Nous devons tous dire non à la pédophilie et aux agressions sexuelles de tout genre.

Le scandale au Gabon, d’adolescents abusés dans une sélection de football trahit une réalité souvent masquée dans d’autres pays et organisations sociales.

Cela passe d’abord par une éducation des pupilles,des jeunes à l’âge de la puberté à sacraliser leur corps, mais également à dénoncer sans tabou ni crainte, les pervers,y compris si ces derniers et ces dernières se recrutent dans leur cercle familial,scolaire ou social le plus proche.

Une telle approche pédagogique consisterait d’une part à criminaliser au niveau des législations, les comportements tels que les attouchements sur mineurs,des harcèlements sexuels et, d’autres parts,à enseigner à toute la société, que le consentement sexuel est toujours exigible même dans les couples légalement mariés,et qu’il ne serait valable qu’entre personnes adultes.

Une telle pédagogie enseignerait aux enfants que le sexe est du domaine réservé aux adultes responsables.

Que le respect dû à une personne en position d’autorité ne confère pas à cette dernière des droits sur son corps. Qu’on ne cède pas son corps en échange de cadeaux. Qu’on ne troque pas son sexe pour obtenir des bonbons,de la nourriture ou l’amitié des gens qui nous impressionnent. Qu’on ne joue pas avec les parties intimes.

Qu’ils doivent toujours se confesser aux parents et dénoncer les adultes qui leur font des menaces,qui les appellent mon mari, ma femme… Qui leur proposent des choses en cachette.

À ne pas échanger leurs vêtements devant les adultes quand ils/elles reviennent de la salle de bain ou de l’école.

À ne pas prendre le bain avec d’autres personnes.

À ne pas faire chambre commune avec des personnes à la moralité douteuse.

À ne pas emprunter des détours,sentiers non éclairés et zones forestières, immeubles abandonnés quant ils/elles reviennent de l’école…

À cheminer avec ses camarades et des personnes identifiables au retour de la maison,de l’église ou de la salle de fête,de sport…

Cette approche devrait enseigner :

-Aux jeunes filles matures à s’habiller décemment.
À ne pas donner des réponses équivoques aux courtisans.
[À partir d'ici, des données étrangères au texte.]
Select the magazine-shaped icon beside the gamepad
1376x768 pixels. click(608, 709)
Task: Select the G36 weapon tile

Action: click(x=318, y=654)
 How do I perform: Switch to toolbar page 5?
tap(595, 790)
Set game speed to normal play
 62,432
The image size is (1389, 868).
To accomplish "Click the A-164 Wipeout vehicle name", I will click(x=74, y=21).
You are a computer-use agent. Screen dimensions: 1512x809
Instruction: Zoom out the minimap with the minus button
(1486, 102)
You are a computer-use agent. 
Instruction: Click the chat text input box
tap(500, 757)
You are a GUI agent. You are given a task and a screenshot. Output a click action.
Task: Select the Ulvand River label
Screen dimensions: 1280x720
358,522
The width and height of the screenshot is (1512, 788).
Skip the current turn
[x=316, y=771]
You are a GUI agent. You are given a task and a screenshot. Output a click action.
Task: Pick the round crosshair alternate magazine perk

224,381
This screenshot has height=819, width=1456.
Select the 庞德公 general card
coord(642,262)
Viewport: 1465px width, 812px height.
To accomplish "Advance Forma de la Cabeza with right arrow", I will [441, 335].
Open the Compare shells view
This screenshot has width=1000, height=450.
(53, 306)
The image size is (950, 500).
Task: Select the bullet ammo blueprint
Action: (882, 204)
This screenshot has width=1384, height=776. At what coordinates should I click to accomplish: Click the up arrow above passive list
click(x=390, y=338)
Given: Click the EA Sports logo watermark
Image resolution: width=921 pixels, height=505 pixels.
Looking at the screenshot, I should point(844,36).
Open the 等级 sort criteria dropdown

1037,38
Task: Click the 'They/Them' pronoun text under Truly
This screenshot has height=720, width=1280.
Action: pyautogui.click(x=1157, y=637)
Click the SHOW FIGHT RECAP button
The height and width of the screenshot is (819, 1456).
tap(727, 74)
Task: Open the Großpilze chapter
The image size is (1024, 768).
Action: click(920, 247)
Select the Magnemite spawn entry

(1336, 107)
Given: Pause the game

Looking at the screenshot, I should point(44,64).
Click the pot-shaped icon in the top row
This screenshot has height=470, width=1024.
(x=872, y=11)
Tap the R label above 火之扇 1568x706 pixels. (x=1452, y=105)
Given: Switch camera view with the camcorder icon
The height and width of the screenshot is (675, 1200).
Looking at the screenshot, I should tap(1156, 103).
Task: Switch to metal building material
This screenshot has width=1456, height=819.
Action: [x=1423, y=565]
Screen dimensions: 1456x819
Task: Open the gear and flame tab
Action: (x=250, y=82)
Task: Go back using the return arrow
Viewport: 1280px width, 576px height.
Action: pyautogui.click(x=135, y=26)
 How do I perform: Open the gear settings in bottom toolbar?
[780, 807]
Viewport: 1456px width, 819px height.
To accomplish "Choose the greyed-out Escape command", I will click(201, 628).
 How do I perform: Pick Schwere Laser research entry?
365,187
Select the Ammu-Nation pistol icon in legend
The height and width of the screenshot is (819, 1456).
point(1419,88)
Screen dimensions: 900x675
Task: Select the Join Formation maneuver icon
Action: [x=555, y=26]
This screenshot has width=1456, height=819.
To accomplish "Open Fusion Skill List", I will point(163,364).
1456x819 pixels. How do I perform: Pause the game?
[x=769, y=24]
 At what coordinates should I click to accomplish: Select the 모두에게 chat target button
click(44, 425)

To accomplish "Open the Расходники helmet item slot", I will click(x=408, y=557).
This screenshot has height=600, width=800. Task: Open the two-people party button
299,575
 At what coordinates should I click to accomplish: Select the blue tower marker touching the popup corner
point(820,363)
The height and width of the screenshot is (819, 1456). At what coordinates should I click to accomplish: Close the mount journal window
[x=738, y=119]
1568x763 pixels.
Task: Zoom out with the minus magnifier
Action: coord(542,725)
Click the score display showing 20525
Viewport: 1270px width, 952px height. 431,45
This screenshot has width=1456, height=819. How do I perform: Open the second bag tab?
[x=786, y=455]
À ne pas faire semblant de consentir aux avances. À ne pas se laisser aller dans des jeux et frottements suspects durant des danses… quant-elles ne sont pas prédisposées à avoir une relation sexuelle ou intime.
À ne pas se faire raccompagner par des inconnus et beaucoup plus quand elles ont pris un verre de trop.

Que le sexe n’est pas une monnaie d’échange pour l’acquisition des notes scolaires,des postes professionnels et des faveurs.

À garder un périmètre de sécurité avec des dragueurs violents et des hommes au langage vulgaire. À ne pas regarder des films et clips érotiques ou pornographiques avec n’importe qui.

-Aux hommes,

À ne pas toujours considérer le sourire,la gentillesse et le quitus sentimental des femmes comme une preuve d’adhésion sexuelle.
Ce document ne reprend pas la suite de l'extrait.